On 4/23/05, Tom London <selinux(a)gmail.com> wrote:
Running targeted/enforcing, latest rawhide (.1261)
Examining /var/log/messages, I notice some 'corrupted' avc messages, e.g.:
Apr 23 13:05:33 localhost kernel: audit(1114286729.835:0): avc:
denied { search } for name=3228 dev=proc ino=211550210
scontext=system_u:system_r:initss=dir
Apr 23 13:06:31 localhost kernel: audit(1114286790.120:0): avc:
denied { search } for name=3228 dev=proc ino=211550210
scontext=system_u:system_r:i127:0): avc: denied { search } for
name=1780 dev=proc ino=116654082 scontext=system_u:system_r:init_t
tcontext=system_u:system_r:kernel_t tclass=dir
Apr 23 13:06:41 localhost kernel: audit(1114286800.202:0): avc:
denied { search } for name=3 dev=proc ino=196610
scontext=system_u:system_r:inystem_r:init_t
tcontext=system_u:system_r:kernel_t tclass=dir
[initss? i127? inystem? there are more....]
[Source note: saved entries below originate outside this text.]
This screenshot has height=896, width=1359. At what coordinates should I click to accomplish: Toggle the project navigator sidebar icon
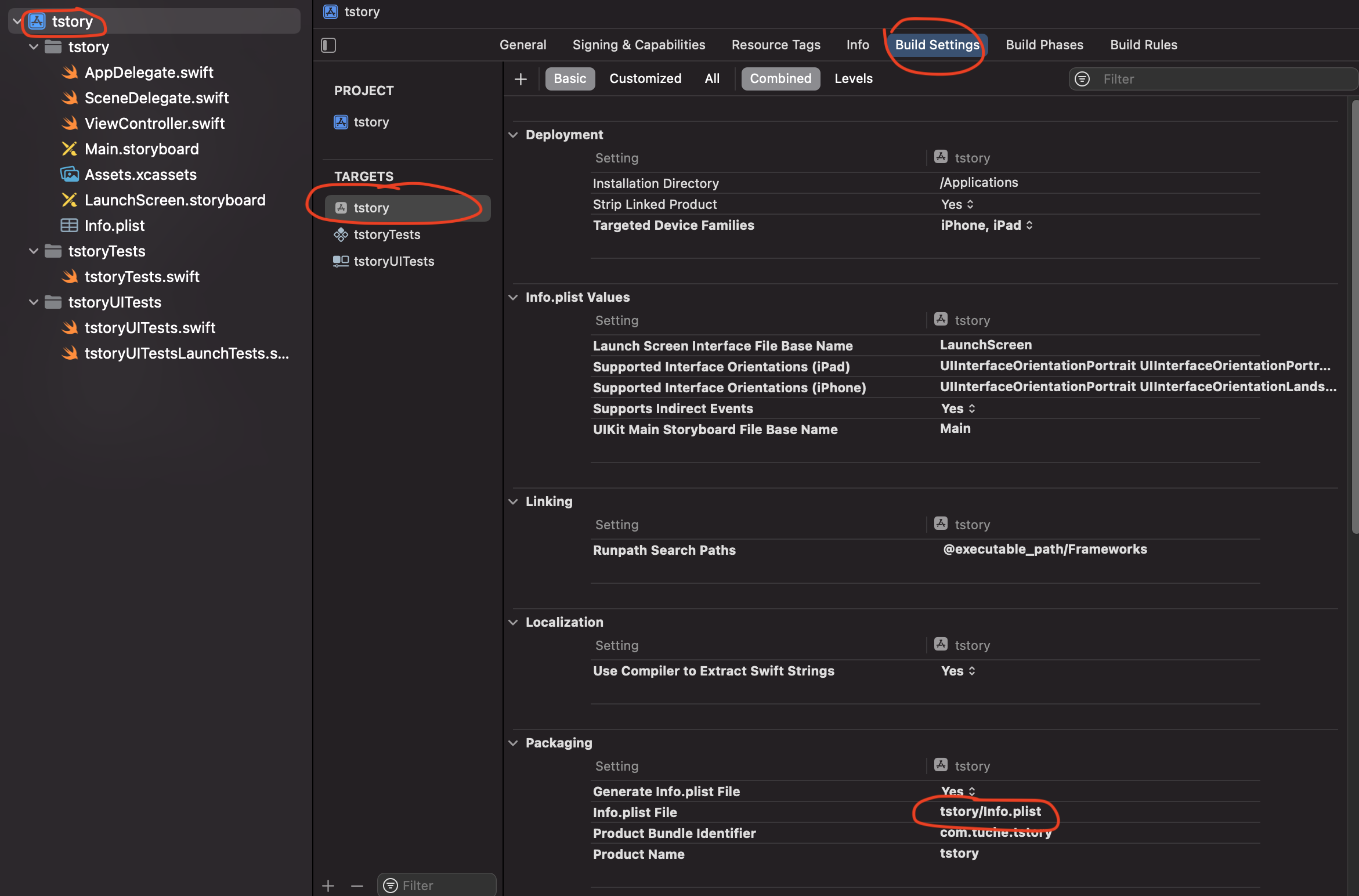328,45

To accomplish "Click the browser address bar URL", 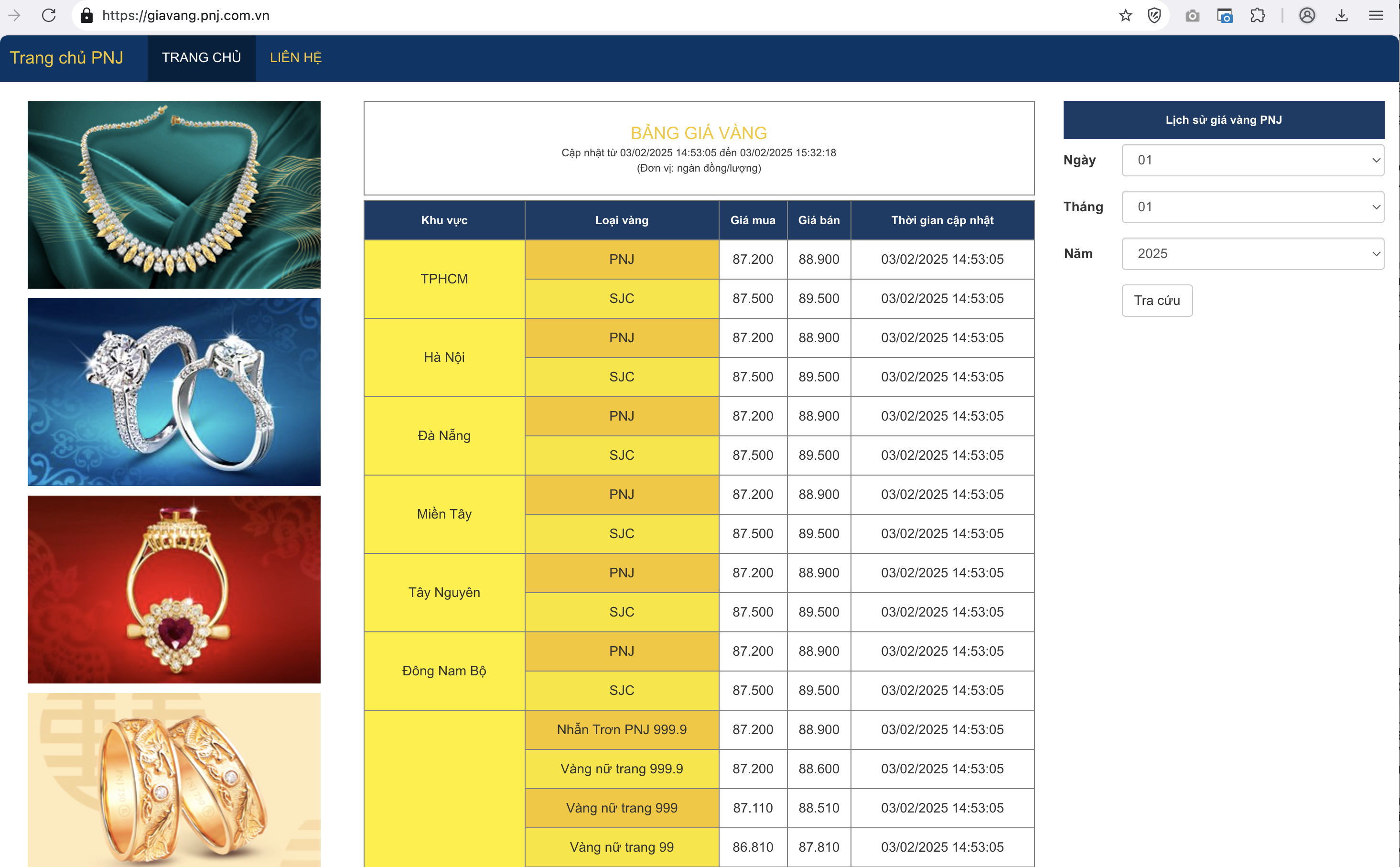I will click(x=186, y=15).
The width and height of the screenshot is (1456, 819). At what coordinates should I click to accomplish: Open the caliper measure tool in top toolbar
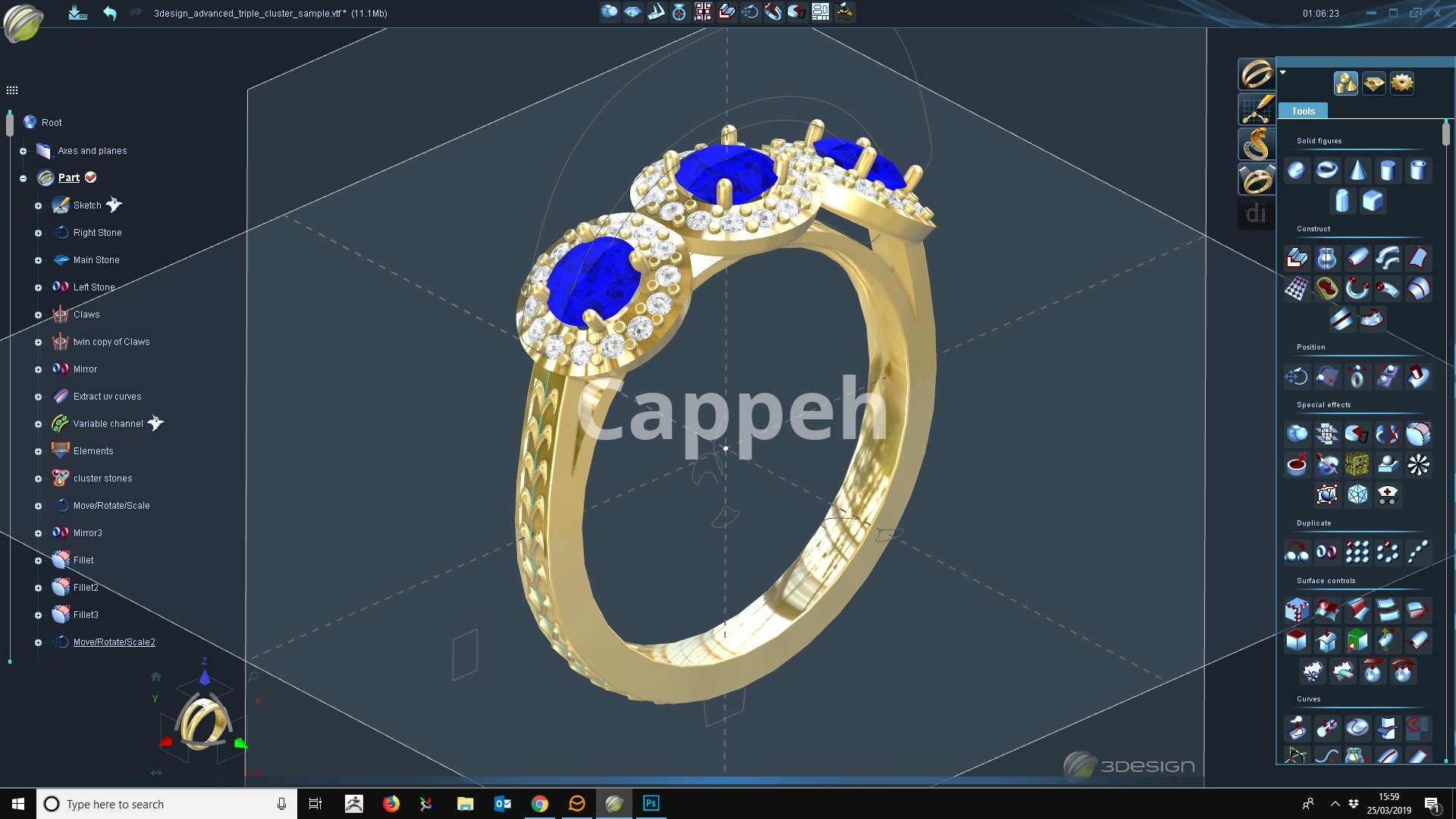click(x=657, y=12)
Is there a lock problem with auditing?
tom
Hmmm, is this an instance of this problem in audit?
tom
---------------------------------------------------------------------
This sounds like an old kernel bug. There was a patch on the audit
mail list that
fixes it. It is pending being merged in the mm kernel. It only affects syslog
messages. If you use the audit daemon, you won't see the problem.
-Steve Grubb
--- linux/kernel/audit.c.orig 2005-02-16 13:49:28.839925080 -0500
+++ linux/kernel/audit.c 2005-02-16 13:53:24.757060224 -0500
@@ -513,8 +513,8 @@
if (!audit_pid) { /* No daemon */
int offset = ab->nlh ? NLMSG_SPACE(0) : 0;
int len = skb->len - offset;
- printk(KERN_ERR "%*.*s\n",
- len, len, skb->data + offset);
+ skb->data[offset + len] = '\0';
+ printk(KERN_ERR "%s\n", skb->data + offset);
}
kfree_skb(skb);
ab->nlh = NULL;
--
Tom London